## Passage provided
Navigating Mexico: A Magical Christmas Mix


Photo: Google
By JUAN DE JESÚS BREENE
Are “the holidays” a time of heightened depression? Maybe for some, but it does not seem that way in Mexico.
In Mexico, we have the magical mix of events called Guadalupe Reyes. Translation: everything that happens from the Feast of Our Lady of Guadalupe on Dec. 12 to the Feast of the Epiphany on Jan. 6, the Three Kings Day, is part of the Christmas season.
Three weeks is a pretty lengthy party.
It all starts with the Guadalupe apparition, the well-known story of the Virgin Mary appearing to indigenous Mexican and now-canonized Catholic Saint Juan Diego, on a northern Mexico City hill called Tepeyac. You know it is December in Mexico because thousands of people start a yearly pilgrimage, by foot, from all parts of the country to the Guadalupe shrine in northern Mexico City. Entire lanes of long stretches of highway are blocked off for devotees who arrive to give thanks for blessings received.
That is where things start.
Next is Christmas. It is not just a single celebration in Mexico, but a multifaceted event.
In Catholic tradition, a novena, nine days, proceed many single celebrations to get ready, to purify, to prepare. Christmas is no exception. For each of the nine nights before Christmas, families take turns hosting posadas where the entire town shows up outside the selected home to sing a series of traditional songs, asking to come in, marking the traditional route of the Virgin Mary and Joseph, looking for a place to rest,
Half of those gathered for a posada sing from the outside and the other half from the inside. Those outside are asking to come in. Those inside sing to them that there is no room and to move to the “next” house, symbolically celebrated the following evening.

## Excerpted data

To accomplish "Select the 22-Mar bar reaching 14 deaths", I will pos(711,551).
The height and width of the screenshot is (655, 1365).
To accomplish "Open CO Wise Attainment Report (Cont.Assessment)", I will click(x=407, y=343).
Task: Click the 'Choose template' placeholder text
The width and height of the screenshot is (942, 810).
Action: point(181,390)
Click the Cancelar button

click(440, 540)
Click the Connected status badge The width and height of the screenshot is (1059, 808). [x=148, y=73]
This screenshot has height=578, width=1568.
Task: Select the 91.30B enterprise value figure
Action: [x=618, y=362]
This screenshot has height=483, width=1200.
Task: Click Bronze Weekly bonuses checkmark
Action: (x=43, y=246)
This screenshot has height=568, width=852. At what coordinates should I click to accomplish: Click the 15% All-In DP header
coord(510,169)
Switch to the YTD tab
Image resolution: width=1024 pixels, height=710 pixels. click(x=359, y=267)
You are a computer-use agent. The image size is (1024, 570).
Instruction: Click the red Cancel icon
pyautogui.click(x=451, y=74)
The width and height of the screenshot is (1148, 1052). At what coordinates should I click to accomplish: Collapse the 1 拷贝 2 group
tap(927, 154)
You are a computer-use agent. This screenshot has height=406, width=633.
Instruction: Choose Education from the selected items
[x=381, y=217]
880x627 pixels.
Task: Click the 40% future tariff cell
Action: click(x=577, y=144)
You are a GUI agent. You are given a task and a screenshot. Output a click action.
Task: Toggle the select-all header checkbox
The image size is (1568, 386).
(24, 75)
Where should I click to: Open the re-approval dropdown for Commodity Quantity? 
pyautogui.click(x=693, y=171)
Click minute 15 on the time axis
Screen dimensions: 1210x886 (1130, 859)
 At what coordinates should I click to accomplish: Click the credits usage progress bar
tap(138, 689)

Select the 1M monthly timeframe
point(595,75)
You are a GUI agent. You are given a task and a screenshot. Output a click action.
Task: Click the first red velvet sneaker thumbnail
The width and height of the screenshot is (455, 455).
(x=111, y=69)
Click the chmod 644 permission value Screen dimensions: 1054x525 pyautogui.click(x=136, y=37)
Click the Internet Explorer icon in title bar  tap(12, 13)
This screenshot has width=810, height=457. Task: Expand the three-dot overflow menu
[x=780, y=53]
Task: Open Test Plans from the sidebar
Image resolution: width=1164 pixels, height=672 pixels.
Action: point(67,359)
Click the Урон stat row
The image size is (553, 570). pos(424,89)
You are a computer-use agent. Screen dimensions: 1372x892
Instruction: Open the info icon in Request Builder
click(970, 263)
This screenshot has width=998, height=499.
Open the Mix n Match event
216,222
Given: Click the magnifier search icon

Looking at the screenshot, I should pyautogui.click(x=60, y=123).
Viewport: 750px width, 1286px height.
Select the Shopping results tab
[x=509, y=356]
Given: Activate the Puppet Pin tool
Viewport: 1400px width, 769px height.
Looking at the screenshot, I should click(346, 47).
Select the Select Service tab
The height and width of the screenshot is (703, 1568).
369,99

## Task set
1) Using the article on Christmas in Mexico, say whether each statement agrees with it, answering yes or no and quoting the deciding words: (a) the Guadalupe Reyes season runs from Dec. 12 to Jan. 6; (b) pilgrims travel to the Guadalupe shrine by bus; (c) everyone gathered at a posada sings from inside the home.
2) Write what comes next in the article on Christmas in Mexico, picking up after its last sentence.

## Answer list
1)
(a) Yes: "from the Feast of Our Lady of Guadalupe on Dec. 12 to the Feast of the Epiphany on Jan. 6"
(b) No: "start a yearly pilgrimage, by foot, from all parts of the country to the Guadalupe shrine"
(c) No: "Half of those gathered for a posada sing from the outside and the other half from the inside."

2)
After the interchange of songs, everyone is invited in for some hot fruit punch, both laced and unlaced versions, as well as light foods, depending upon the region and income level.
While originally religious in nature, posadas are not church-based, but family-based. In fact, in olden times, it was an honor for a family to be selected to host a posada. A coveted religious image or town’s patron saint would pass from house to house, marking it as the official gathering place.
In small towns, the celebration is pretty much the same today. But in cities, the practice has basically died. In cities, the get-togethers are still called posadas, but are entirely social in nature.
“Remember accounting is having its posada on Thursday so marketing can have its on Tuesday.” “Tell Aunt Lupe we can’t come to her posada this year because the kids’ school is having theirs on the same night.” Posadas have essentially become office Christmas parties and school holiday festivals.
These posadas mark the official start of Christmas. The tree can officially go up, while most have it in place by Guadalupe day.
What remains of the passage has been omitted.